Se,
como diz S. Pedro (2 Pd 3,9), "o Senhor não
tarda em cumprir sua promessa, o que Ele está é
usando de paciência convosco, porque não quer
que ninguém se perca, mas que todos venham a converter-se",
acredito que devemos usar da mesma paciência para
com o mundo em relação à mensagem do
Natal.
Mais
de dois mil anos decorridos desde o nascimento de Jesus
Cristo, e o mundo ainda não internalizou a essência
desse mistério; ao contrário, a evolução
e as mudanças sociais têm nos levado a uma
profunda descaracterização daquilo que realmente
seja o evento que se aproxima: a vinda do Filho de Deus
ao mundo, na carne humana de Maria. Mistério da
Encarnação do Verbo. Verbo que se faz homem,
que entra na história humana, saneando as ambigüidades
da existência, possibilitando-nos alcançar
o último estágio da criação,
a divinização do humano.
Falar
de Natal na cultura contemporânea é desenvolver
um grande esforço de desconstrução
cultural, porquanto o que as gerações hodiernas
mais têm absorvido é o que resulta das produções
mercadológicas. A indústria e o comércio,
cumprindo sua finalidade mais evidente que é o
lucro, têm-se esmerado na construção
e afirmação de um mito que, não obstante
ser interessante e atraente à sensibilidade infantil,
não somente não nos remete a Jesus, como,
o que é mais grave, o descaracteriza radicalmente.

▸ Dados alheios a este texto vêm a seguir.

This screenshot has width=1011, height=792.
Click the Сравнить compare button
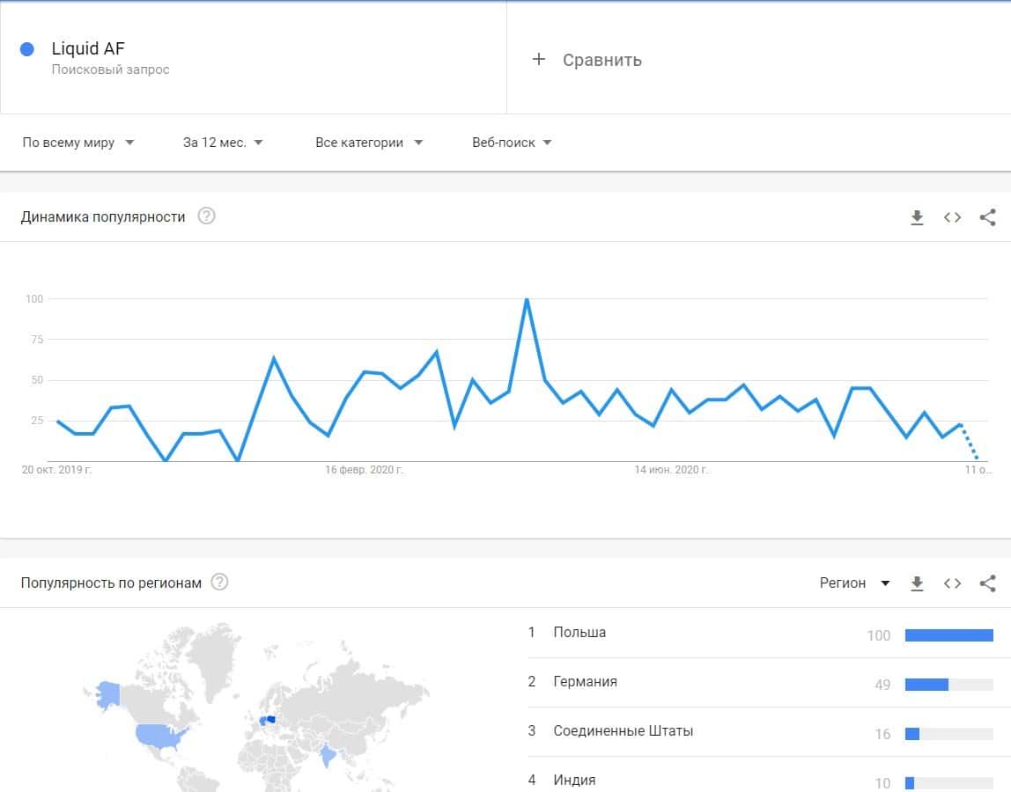(x=601, y=60)
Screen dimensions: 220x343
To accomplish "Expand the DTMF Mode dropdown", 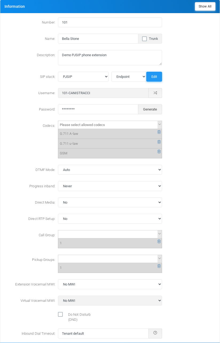I will coord(110,170).

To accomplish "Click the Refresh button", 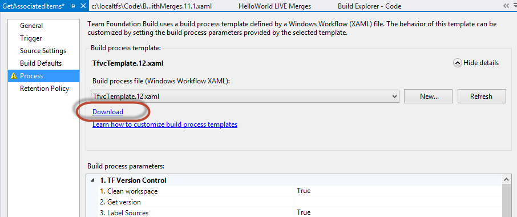I will (x=482, y=97).
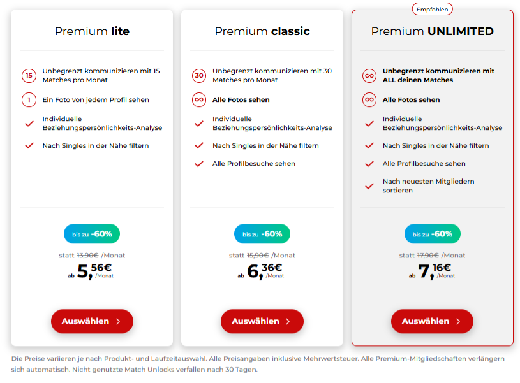Click UNLIMITED checkmark for 'Individuelle Beziehungspersönlichkeits-Analyse'
The width and height of the screenshot is (520, 383).
369,124
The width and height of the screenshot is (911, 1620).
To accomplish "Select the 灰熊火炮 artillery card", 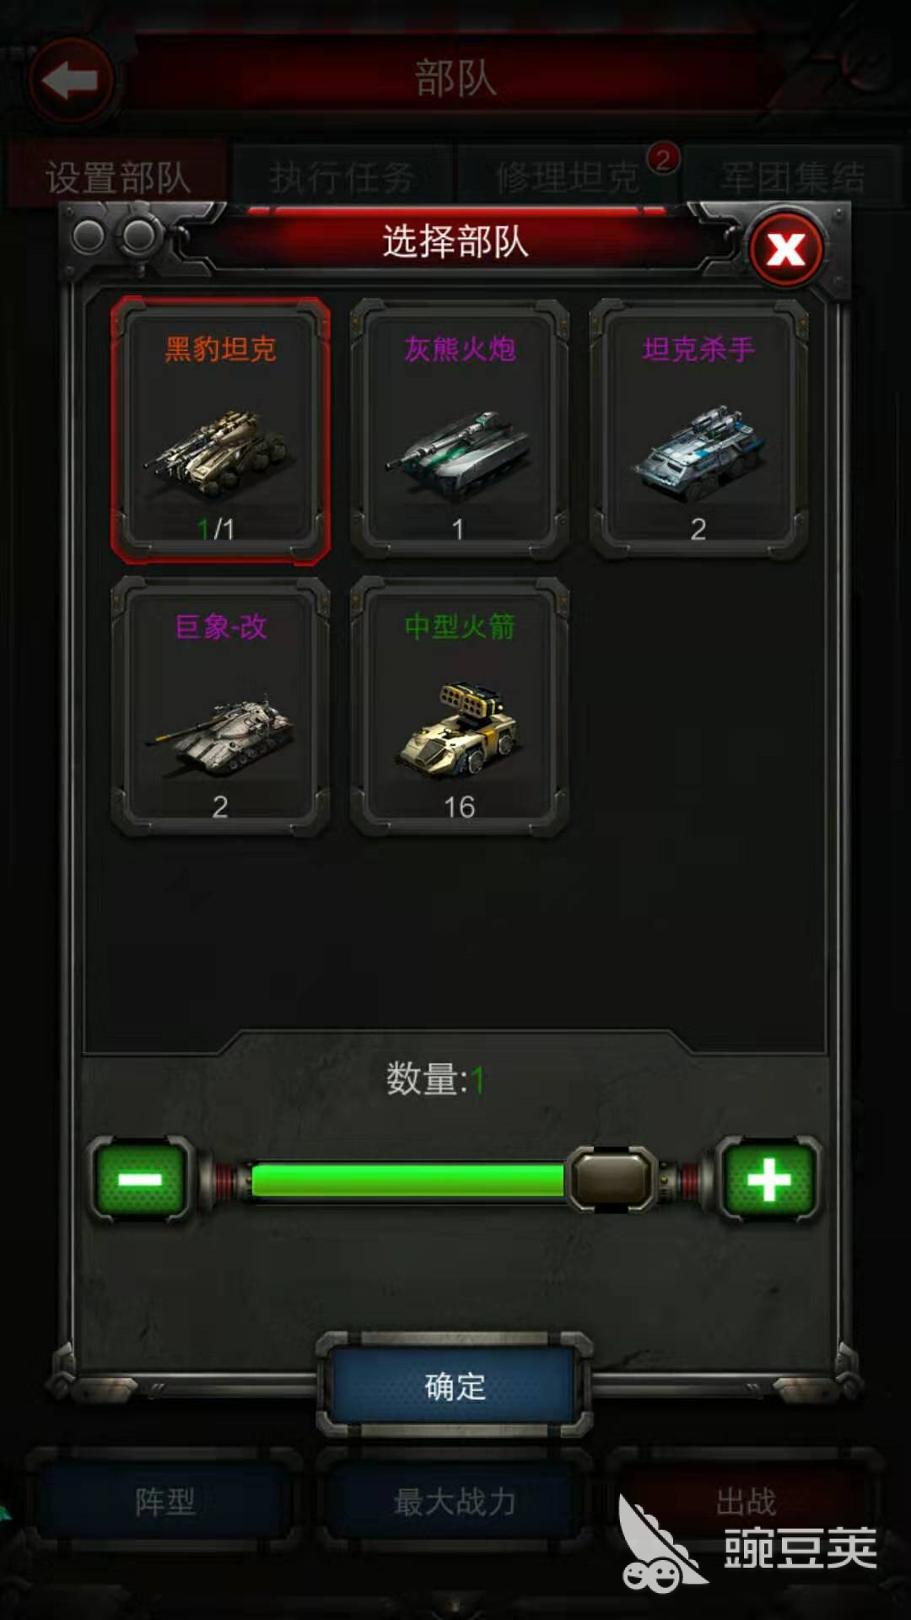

Sim, papai Noel não é Jesus! Precisamos
dizer não a esse imbróglio cultural e proclamar,
alto e firmemente que o Natal anualmente celebrado pelas
Igrejas cristãs é o nascimento de Nosso
Senhor Jesus Cristo, o Verbo de Deus feito carne para
nossa salvação!
Assim,
cabe-nos reler São Pedro como acima o fizemos:
paciência histórica, persistência no
anúncio das nossas convicções, a
fim de desconstruirmos culturas de mercado e construirmos
realidades de salvação. Papai noel não
salva; ele é fruto do mercado que precisa de consumidores;
Deus sim, salva-nos em Jesus que nasce a cada ano no coração
do mundo, para o bem dos homens.
Precisamos
e devemos continuar afirmando todos os anos, repetidamente,
insistentemente, teimosamente... Nasceu Jesus, Feliz Natal!